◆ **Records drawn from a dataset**
━━━

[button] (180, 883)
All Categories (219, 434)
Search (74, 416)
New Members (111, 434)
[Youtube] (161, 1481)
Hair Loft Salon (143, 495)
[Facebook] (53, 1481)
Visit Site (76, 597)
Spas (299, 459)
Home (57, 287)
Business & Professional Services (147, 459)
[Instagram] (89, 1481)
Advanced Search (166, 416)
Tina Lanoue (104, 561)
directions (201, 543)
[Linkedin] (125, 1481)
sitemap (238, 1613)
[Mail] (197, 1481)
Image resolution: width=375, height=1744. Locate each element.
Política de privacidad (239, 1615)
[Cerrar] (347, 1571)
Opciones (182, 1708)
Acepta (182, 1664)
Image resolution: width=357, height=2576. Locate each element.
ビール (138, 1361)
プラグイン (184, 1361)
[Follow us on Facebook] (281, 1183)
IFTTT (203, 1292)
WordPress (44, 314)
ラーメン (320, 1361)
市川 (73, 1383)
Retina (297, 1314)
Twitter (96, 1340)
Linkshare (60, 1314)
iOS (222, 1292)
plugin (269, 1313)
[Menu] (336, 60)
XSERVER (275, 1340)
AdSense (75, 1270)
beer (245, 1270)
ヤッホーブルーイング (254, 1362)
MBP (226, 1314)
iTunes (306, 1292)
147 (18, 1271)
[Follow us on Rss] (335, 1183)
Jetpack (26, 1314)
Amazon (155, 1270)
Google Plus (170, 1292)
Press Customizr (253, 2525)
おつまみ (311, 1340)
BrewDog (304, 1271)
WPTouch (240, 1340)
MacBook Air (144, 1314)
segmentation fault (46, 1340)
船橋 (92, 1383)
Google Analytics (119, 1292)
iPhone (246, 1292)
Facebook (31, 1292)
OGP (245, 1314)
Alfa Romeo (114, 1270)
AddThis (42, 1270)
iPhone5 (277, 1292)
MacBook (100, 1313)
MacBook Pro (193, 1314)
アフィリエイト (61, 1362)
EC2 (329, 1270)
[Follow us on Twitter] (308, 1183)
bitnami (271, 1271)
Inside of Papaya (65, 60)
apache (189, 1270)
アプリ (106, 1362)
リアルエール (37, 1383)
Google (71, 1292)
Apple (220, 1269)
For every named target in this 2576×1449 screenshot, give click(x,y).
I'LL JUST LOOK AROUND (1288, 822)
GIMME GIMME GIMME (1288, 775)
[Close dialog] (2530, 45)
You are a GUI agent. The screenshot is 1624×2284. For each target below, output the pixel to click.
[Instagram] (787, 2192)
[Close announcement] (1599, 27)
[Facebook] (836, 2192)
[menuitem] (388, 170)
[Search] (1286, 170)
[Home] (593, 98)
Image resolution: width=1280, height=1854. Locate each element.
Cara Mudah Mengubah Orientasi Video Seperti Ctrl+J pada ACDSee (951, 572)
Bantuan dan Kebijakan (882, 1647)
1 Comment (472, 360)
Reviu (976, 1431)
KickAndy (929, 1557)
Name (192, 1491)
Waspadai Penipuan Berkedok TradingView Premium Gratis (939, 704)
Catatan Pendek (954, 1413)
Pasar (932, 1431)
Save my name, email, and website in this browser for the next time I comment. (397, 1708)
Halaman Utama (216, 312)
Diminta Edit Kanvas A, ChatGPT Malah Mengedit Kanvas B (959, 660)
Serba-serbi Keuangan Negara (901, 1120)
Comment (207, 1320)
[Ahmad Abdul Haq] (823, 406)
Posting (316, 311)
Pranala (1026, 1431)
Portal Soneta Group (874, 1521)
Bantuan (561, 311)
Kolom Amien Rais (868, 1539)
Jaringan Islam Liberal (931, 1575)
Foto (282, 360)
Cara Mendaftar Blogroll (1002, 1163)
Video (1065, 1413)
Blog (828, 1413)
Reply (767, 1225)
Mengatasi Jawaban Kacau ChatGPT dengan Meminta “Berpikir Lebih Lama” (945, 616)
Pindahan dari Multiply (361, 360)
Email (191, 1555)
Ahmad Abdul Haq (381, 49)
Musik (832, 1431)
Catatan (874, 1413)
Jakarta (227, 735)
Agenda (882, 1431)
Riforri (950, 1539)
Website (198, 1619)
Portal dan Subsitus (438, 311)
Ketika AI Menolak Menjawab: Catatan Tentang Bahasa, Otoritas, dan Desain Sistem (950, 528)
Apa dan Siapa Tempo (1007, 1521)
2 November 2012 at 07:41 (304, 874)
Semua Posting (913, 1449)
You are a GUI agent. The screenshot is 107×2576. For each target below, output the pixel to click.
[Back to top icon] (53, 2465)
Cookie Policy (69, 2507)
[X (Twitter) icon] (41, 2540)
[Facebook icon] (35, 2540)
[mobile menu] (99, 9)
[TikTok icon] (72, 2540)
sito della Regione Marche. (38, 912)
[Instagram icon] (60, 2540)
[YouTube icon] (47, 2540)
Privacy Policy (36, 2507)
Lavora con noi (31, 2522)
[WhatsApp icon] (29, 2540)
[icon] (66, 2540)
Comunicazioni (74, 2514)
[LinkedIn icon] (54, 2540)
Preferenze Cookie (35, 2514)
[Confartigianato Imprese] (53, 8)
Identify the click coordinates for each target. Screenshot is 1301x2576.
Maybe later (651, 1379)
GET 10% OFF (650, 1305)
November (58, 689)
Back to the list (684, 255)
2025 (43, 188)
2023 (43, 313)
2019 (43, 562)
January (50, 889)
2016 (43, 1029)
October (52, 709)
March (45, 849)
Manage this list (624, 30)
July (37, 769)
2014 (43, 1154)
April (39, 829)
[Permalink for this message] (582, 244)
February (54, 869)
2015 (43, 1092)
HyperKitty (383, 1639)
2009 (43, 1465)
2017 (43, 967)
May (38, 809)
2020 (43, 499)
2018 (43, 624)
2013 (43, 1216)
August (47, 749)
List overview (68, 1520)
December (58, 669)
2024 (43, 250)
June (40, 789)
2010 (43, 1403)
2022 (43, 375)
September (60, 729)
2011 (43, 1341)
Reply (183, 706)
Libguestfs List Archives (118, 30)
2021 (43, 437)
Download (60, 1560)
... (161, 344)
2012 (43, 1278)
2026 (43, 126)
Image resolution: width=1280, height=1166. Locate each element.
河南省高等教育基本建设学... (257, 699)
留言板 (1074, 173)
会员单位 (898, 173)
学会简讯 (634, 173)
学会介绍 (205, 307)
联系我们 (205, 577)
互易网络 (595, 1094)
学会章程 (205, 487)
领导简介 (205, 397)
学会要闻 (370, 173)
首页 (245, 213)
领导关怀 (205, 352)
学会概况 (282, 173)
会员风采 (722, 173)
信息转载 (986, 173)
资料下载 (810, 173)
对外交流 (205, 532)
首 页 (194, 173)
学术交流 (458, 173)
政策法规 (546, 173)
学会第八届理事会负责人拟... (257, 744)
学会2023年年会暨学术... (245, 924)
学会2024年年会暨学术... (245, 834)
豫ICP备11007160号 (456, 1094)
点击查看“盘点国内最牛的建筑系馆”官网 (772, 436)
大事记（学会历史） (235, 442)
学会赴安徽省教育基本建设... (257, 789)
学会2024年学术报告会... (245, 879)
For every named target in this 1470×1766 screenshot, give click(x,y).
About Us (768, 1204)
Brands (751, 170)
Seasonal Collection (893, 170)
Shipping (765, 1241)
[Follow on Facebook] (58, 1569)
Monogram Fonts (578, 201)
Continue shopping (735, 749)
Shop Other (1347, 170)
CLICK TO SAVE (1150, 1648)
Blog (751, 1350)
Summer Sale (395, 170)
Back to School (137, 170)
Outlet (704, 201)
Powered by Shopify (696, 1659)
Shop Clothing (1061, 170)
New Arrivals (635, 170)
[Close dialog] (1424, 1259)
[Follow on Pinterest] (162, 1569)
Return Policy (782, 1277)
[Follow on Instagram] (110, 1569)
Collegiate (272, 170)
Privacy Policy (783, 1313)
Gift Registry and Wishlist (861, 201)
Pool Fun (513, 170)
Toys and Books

━━━

◆ **HOW TO COMPLETE THIS TASK**
Go through the entries above and report every line in which the word "Follow" appears.

◆ **COMPLETED EXERCISE**
[Follow us on Facebook] (281, 1183)
[Follow us on Rss] (335, 1183)
[Follow us on Twitter] (308, 1183)
[Follow on Facebook] (58, 1569)
[Follow on Pinterest] (162, 1569)
[Follow on Instagram] (110, 1569)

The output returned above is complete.